As we all know, the United States is the only first-world country without a national health-care program. While the approaches differ, most advanced countries consider access to healthcare a human right–not a consumer product. Here in the US, efforts to extend that access–Medicare, Medicaid, and more recently the Affordable Care Act–have been met with hysterical claims that such programs are “socialism” and incompatible with freedom.
I’m not the first person to note that these critics don’t seem nearly as upset by programs that can accurately be labeled “socialism for the rich.” Increasingly, American economic policy, with its generous tax advantages and outright subsidies, seems to be socialism for the rich and brutal capitalism for the poor. But a dissertation on that topic is for another day.
The scolds who resent any effort to make health insurance more affordable or accessible are among those who have produced the Heritage Foundation’s Project 2025, so we shouldn’t be surprised by the Project’s health care proposals. Neither should we con ourselves into believing that Project 2025 isn’t an outline that Trump will follow if elected–there is ample evidence to the contrary.
So–what health policies would another Trump Administration pursue?
A doctor writing in Time Magazine has recently explained why voters need to understand that agenda–especially when it comes to healthcare– and take it seriously.
Sponsored by the right-wing think tank, the Heritage Foundation, the Project 2025 policy agenda was written by more than 400 conservative experts and published in a book titled Mandate for Leadership: The Conservative Promise. While Trump has publicly disavowed the initiative, he has endorsed (and even tried to implement) many of its core proposals, several of which were penned by his former staffers.
The Biden Administration’s Inflation Reduction Act (IRA) has made life-saving drugs like insulin more affordable. Project 2025 calls for its repeal.
The Inflation Reduction Act (IRA)—signed into law by President Biden two years ago—capped insulin costs at $35 per month for people on Medicare. The data show that this cap increased the number of insulin prescriptions that were filled, ensuring more patients with diabetes got what they needed to stay healthy. The IRA will also cap annual out-of-pocket spending on prescription drugs (not just insulin) for seniors starting next year. And despite aggressive lobbying and legal challenges from drugmakers, the law empowered Medicare to negotiate prices with Big Pharma for the first time in history, achieving significant discounts and saving billions. These are just a few of the many reasons more than 500 health professionals recently signed an open letter to protect the IRA.
Other provisions of Project 2025 would reduce access to Medicaid. Currently, more than 70 million low-income Americans rely on Medicaid for health care. The Project proposes lifetime caps on benefits and the addition of work requirements as a condition for coverage, among other onerous changes.
Unsurprisingly, Project 2025 would not only restrict abortion at the national level, it would also eliminate no-cost coverage for some contraception. (Those Right-wingers really want women to breed….) Of course, once children have been produced, concern for their welfare vanishes.
Project 2025 takes particular aim at the well-being of children. The authors seek to prevent public health agencies from requiring vaccination in school children, which could cause more outbreaks of preventable diseases like measles. They also propose invalidating state laws intended to stem gun violence, a leading cause of death for children in the U.S. Project 2025 would even eliminate Head Start, a critical program for early childhood development, especially in low-income and rural communities.
As the doctor writes, implementation of even a few of these proposed policies would set back decades of progress in medicine and public health.
The Harris/Walz ticket has used the slogan “We Won’t Go Back.” The usual interpretation of that phrase is that it refers to women’s reproductive liberty, but it actually–and accurately– describes what is really at stake in November’s election.
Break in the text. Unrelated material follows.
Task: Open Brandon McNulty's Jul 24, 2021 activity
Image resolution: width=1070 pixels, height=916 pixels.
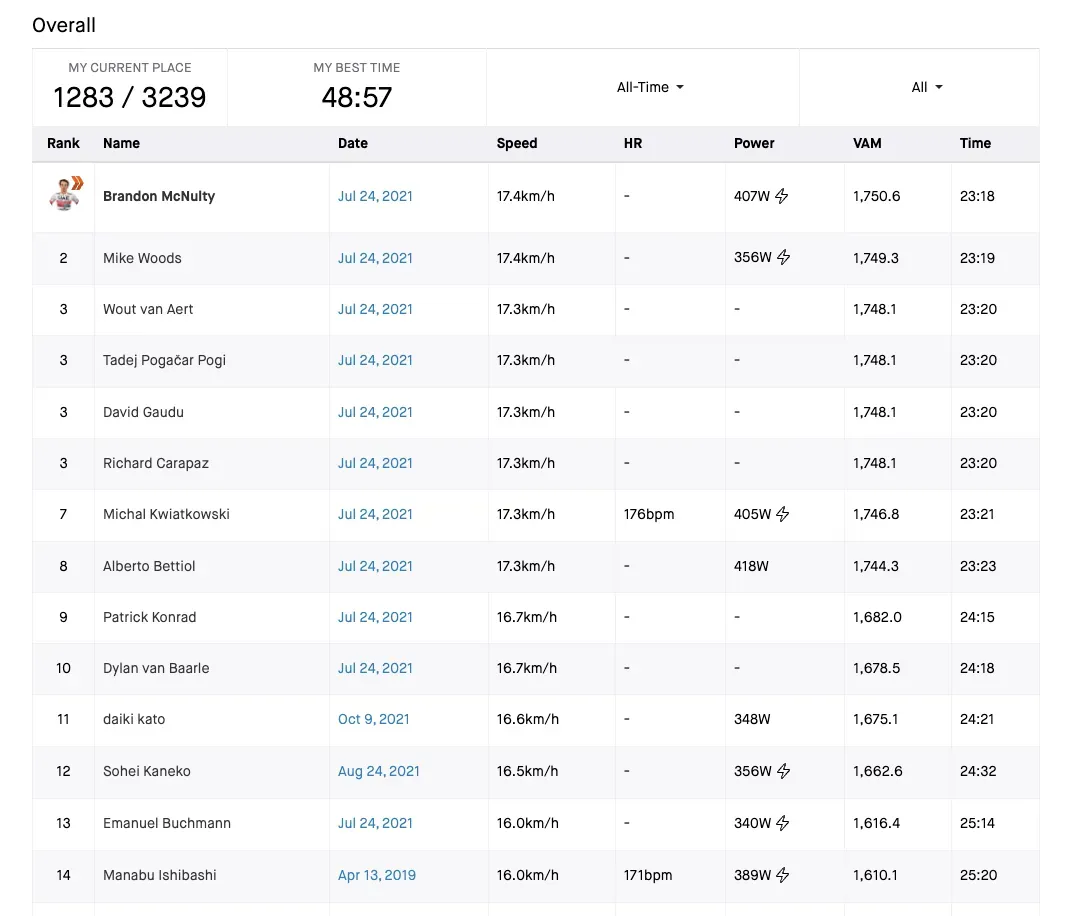Action: coord(375,197)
MAGA is a movement entirely focused on taking America back–back to a time when women were property, Black and Brown people second-class citizens, LGBTQ+ people closeted, and adequate medical care a consumer good available only to those who could afford it.
I don’t know when opposition to vaccination and common-sense public health measures became part of the ideology of the Right. I don’t know why MAGA folks think the working poor aren’t entitled to health care. I don’t understand their evident belief that government should cater to White Christian males to the exclusion of other citizens.
But I do know they’re stuck in a past that I don’t want to return to. When people say this election poses an existential choice, they aren’t engaging in hyperbole.